Basically my problem is linking encounters together. I always seem to add far too much “travel” time between places and it's boring my players. Trying to compensate, I've thrown together a small side “dungeon” where the group chases a thief through a cave filled with suitably weird Dark Sun flora & fauna. But this is just a string of combat encounters, and they aren't particularly engaging ones at that.

Does anyone have any hints for a newbie DM in keeping the pace moving, keeping players engaged (most of the time it feels almost as if none of them are paying attention) and stringing encounters together (interesting encounters) with meaningful out-of-combat interaction.

Any help would be appreciated.

Pththya-lyi
Nov 8, 2009

THUNDERDOME LOSER 2020
I don't envy you - it's hard to keep a PbP going, and I have resolved never to host one for that reason. I admire that you're trying to save it before you scrap it, but don't be afraid to cut your losses if your game gets beyond saving. Whether you complete this game or not, you should try a few PbPs as a player so you can learn what works and what doesn't before starting another one.

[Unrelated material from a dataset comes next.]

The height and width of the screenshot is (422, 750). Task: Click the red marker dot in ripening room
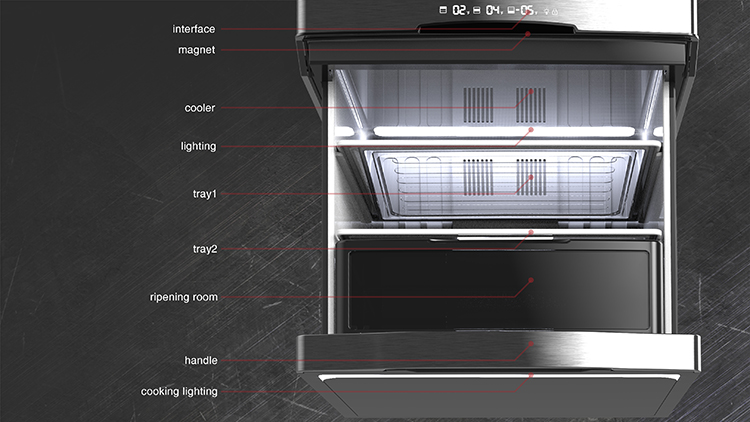pos(531,281)
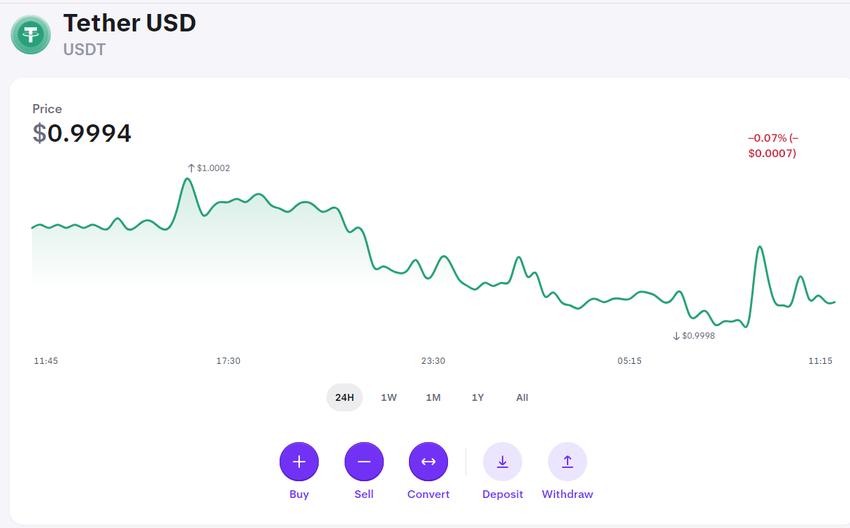
Task: Open Convert using the arrows icon
Action: click(428, 462)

If travel time is boring, then skim over it. You remember the Indiana Jones movies, right? Remember how they would convey long trips by showing a red line moving across the map? That's what travel should be like. If nothing interesting is going to happen on the trip, then don't show the trip. "You sign on with a trader's caravan in East Bumfuck. After a few weeks, you arrive in West Adventureland."

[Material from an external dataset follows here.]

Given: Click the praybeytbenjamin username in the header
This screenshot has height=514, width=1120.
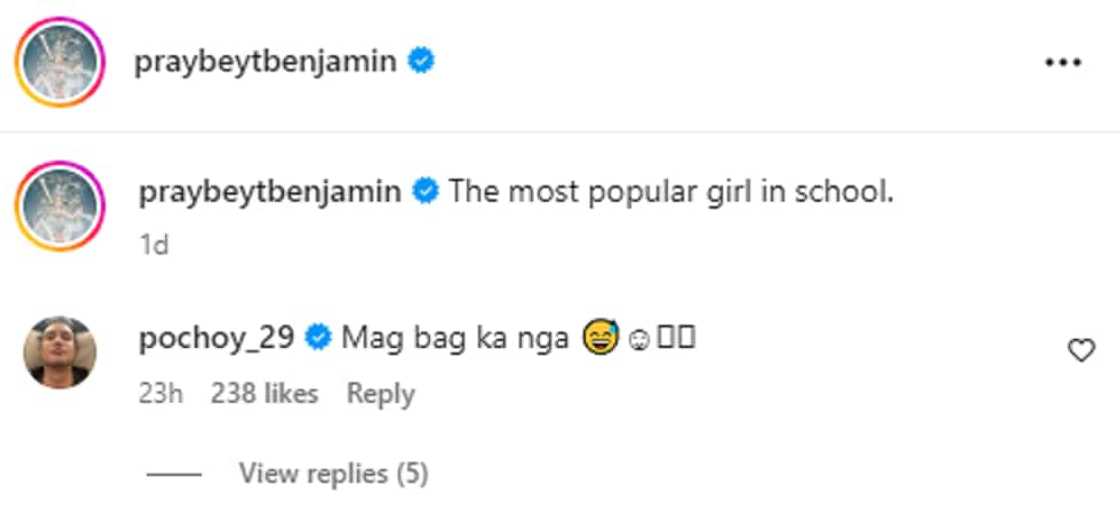Looking at the screenshot, I should (265, 61).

Also, don't be afraid to ask your players what would interest them - they know better than you do.

incogneato
Jun 4, 2007

Zoom! Swish! Bang!
Here's a pretty mundane question: how do people come up with town/city/geography names? I'm trying to sketch out the world map for a 4e game I'll be DMing soon, and I'm pretty new to the whole process. I'm not going to plan out details for every little farming town, but I want to give the idea that there is adventure/settlements/stuff in those vast expanses between the "important" cities or quest points.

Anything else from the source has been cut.